PROJECTS

STUDIO

Dissatisfied with the design of the city’s public buses, the Mayor of London decided to commission the first new bus for the capital in fifty years. The studio was commissioned to collaborate with the vehicle’s manufacturer on its design. Seen as a re-conception of the classic Routemaster bus, the new one would need to be completely accessible, minimize the time taken to load and unload passengers, use 40 per cent less fossil fuel than existing buses, and be affordable. The main similarity to the Routemaster was that it would have an open platform, but with the option of an electric door when required. To meet the target of using 40 per cent less fuel, the team developed a hybrid vehicle and made it as lightweight and therefore as efficient as possible. With three doors and two staircases to get passengers on and off quickly, the bus was longer than most double-decker buses. To reduce its apparent size, the team gave it rounded corners. Two ribbons of window flow from the bottom to the top deck following the movement of passengers through the bus. Running the windows up the staircases transformed the staircases from dark, constricted shafts into lighter and more generous spaces.

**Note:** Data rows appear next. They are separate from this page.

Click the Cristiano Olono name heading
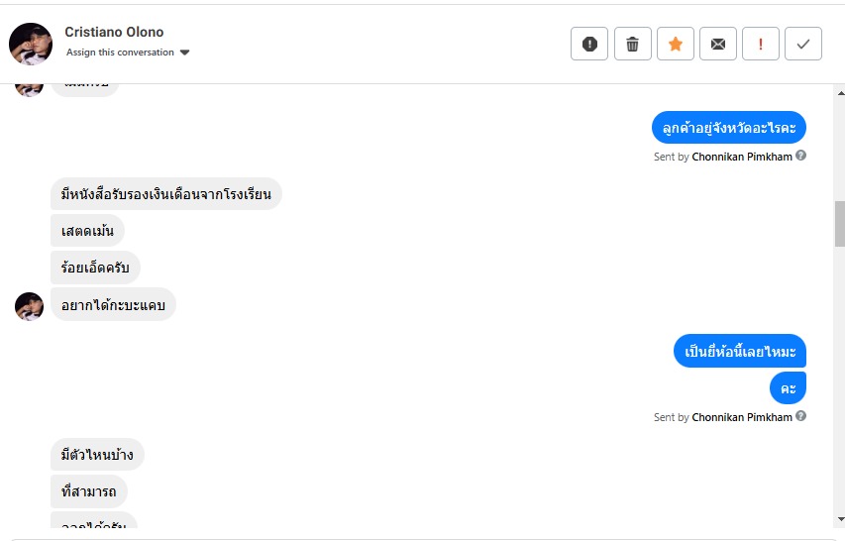The image size is (845, 541). 114,32
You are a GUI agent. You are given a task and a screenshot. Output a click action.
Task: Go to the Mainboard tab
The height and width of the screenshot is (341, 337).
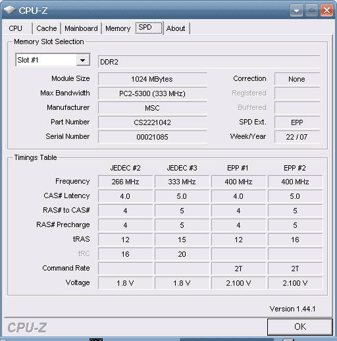(x=81, y=28)

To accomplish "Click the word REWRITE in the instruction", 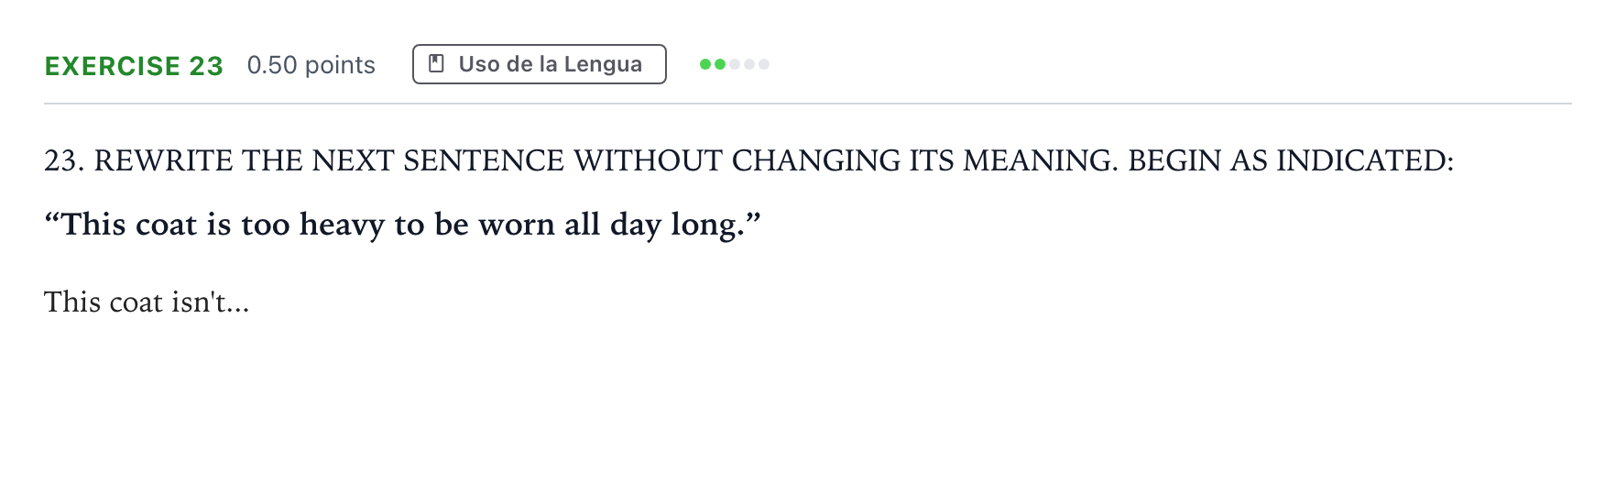I will 163,160.
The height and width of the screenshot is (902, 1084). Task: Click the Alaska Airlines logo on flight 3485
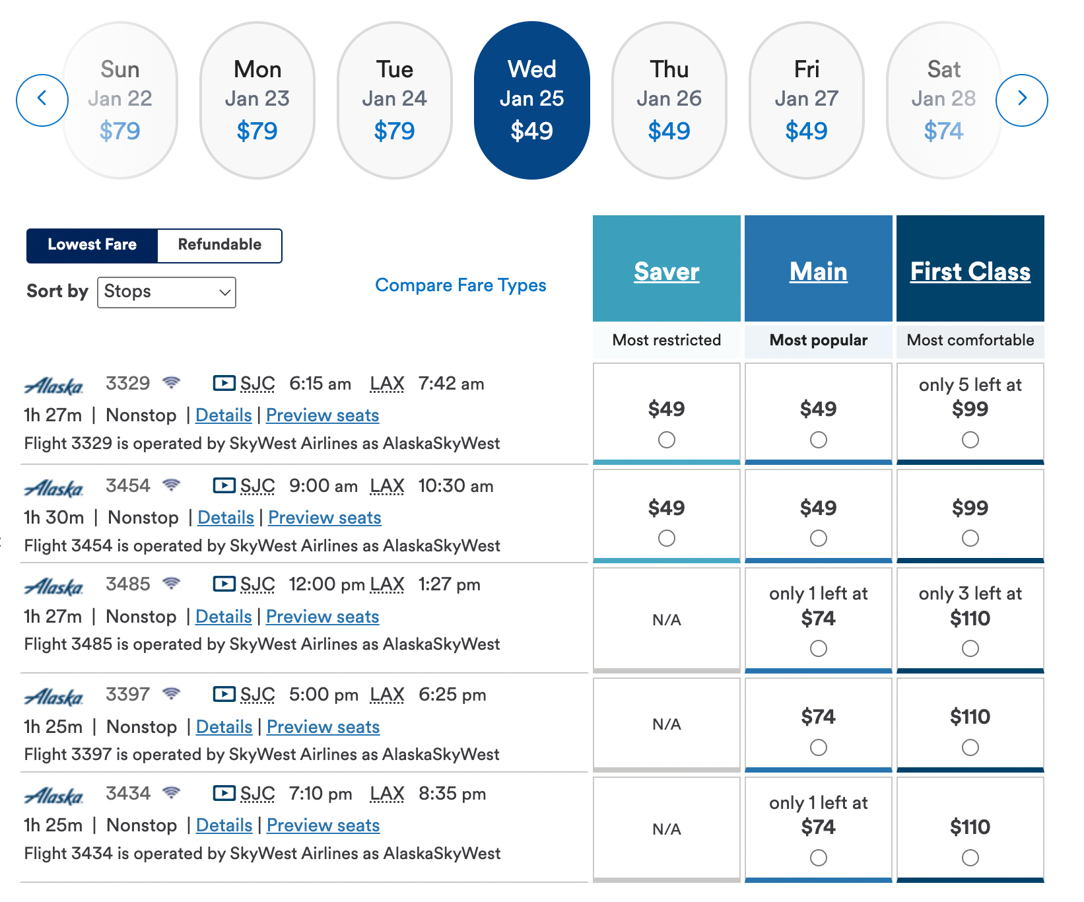[53, 585]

One of the studio’s priorities was to improve the interior environment for passengers which had become increasingly chaotic and often garish from decades of ad hoc alterations and design compromises due to the piecemeal introduction of new regulations and practices. Using a simple palette of colours and materials and a bespoke family of details, the studio developed an alternative interior that was calm and coordinated. One thousand vehicles were commissioned and the first six were on the streets in time for the London 2012 Olympic Games.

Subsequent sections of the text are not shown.